In this study, the enzymatic properties of the C554Y variant ThrA could not be further characterized because we failed to prepare its recombinant enzyme. However, Cys554 is located in the HSDH domain such as Gly474; therefore, it is unlikely that the substitution of Cys to Tyr at position 554 affects the sensitivity to feedback inhibition by threonine. Furthermore, the intracellular contents of lysine and threonine in strain C554Y were similar to those of strain G474D. These results suggest that the cysteine-to-tyrosine substitution at position 575 would affect the HSDH activity of ThrA much like the G474D substitution. In addition to our in vivo and in vitro results, both Gly474 and Cys554 are highly conserved among bifunctional AK/HSDH enzymes in many organisms, suggesting that these residues are important for the HSDH activity of ThrA. Therefore, further biochemical and structural analysis may clarify the mechanism of the dysfunction caused by the G474D and C554Y substitutions.

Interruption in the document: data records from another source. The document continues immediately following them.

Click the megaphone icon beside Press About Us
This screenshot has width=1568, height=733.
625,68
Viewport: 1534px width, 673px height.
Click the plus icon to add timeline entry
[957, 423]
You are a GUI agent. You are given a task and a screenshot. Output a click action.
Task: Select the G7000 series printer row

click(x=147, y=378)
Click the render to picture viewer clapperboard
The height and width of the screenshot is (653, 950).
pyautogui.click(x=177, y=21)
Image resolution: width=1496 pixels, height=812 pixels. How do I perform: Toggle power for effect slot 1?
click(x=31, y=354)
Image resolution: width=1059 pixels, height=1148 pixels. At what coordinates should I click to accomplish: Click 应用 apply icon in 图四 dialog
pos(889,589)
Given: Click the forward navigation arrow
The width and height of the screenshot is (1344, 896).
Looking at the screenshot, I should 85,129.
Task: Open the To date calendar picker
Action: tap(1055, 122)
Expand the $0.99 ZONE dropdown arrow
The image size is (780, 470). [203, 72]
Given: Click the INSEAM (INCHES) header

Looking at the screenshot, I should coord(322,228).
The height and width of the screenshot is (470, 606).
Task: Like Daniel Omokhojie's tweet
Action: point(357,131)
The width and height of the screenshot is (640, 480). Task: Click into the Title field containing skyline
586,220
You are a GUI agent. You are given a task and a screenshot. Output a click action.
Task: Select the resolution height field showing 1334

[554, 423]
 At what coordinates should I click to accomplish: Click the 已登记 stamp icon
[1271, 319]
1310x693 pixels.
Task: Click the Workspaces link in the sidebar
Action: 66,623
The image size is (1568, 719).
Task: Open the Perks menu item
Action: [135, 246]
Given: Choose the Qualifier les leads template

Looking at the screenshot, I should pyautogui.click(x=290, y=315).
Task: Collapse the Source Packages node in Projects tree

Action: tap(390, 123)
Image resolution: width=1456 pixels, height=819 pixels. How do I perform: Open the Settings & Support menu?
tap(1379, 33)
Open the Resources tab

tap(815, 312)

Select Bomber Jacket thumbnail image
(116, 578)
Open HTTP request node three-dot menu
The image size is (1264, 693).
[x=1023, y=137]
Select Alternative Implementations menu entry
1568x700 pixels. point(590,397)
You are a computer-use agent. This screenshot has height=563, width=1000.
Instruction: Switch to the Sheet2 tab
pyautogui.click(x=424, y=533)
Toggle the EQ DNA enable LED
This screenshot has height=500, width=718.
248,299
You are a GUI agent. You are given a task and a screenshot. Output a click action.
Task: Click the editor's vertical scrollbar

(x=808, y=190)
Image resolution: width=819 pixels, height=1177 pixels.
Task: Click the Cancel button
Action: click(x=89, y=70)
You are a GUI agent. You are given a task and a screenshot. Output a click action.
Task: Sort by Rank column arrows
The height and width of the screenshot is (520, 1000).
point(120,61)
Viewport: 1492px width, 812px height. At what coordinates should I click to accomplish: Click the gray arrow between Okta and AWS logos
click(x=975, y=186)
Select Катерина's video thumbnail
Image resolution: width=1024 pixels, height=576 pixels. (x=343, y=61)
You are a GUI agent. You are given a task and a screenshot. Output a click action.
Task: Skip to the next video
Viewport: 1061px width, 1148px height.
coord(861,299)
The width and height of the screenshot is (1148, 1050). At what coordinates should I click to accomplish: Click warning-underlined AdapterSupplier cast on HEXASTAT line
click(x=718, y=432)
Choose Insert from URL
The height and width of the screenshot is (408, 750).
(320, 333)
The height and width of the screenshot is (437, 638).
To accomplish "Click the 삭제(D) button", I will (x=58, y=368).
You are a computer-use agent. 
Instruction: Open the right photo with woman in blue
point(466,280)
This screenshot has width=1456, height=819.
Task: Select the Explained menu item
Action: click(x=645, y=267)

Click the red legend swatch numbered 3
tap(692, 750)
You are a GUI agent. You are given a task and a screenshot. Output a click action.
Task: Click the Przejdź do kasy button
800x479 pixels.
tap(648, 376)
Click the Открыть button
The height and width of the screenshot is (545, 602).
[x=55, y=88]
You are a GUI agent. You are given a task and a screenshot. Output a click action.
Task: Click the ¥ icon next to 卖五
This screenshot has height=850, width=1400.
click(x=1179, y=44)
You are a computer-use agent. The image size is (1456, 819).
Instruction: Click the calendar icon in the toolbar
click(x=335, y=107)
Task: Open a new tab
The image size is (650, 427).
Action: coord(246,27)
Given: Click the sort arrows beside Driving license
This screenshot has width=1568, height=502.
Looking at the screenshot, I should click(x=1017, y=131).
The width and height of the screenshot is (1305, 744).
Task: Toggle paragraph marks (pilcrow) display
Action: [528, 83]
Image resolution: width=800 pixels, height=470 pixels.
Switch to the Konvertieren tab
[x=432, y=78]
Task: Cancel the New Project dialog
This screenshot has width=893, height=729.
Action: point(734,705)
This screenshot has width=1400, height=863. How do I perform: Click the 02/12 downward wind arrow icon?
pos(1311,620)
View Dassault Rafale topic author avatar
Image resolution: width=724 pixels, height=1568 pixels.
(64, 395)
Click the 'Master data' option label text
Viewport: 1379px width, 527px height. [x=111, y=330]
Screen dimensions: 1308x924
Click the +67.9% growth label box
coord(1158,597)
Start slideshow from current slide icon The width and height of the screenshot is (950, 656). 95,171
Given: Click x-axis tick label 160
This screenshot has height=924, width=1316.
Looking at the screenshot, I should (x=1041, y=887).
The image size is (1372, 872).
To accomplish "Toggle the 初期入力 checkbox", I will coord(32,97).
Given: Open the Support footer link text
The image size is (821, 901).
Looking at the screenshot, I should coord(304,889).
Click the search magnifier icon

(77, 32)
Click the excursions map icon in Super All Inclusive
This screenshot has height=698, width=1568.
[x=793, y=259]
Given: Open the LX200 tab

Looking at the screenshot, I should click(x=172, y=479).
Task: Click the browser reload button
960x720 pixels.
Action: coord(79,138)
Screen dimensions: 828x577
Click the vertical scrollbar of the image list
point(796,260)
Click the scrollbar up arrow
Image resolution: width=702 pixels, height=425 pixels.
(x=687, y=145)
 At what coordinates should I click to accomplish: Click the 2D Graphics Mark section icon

In conclusion, intracellular lysine conferred high-temperature stress tolerance to E. coli cells. The lysine-mediated stress tolerance was accomplished by the enhancement of cellular lysine productivity and by lysine supplementation. Our findings suggest that microorganisms which overproduce lysine have the potential to enhance cellular tolerance to environmental stresses and could be applied as host strains for the microbial production of useful compounds due to their robust properties, leading to a decrease in cost for maintaining cultivation conditions.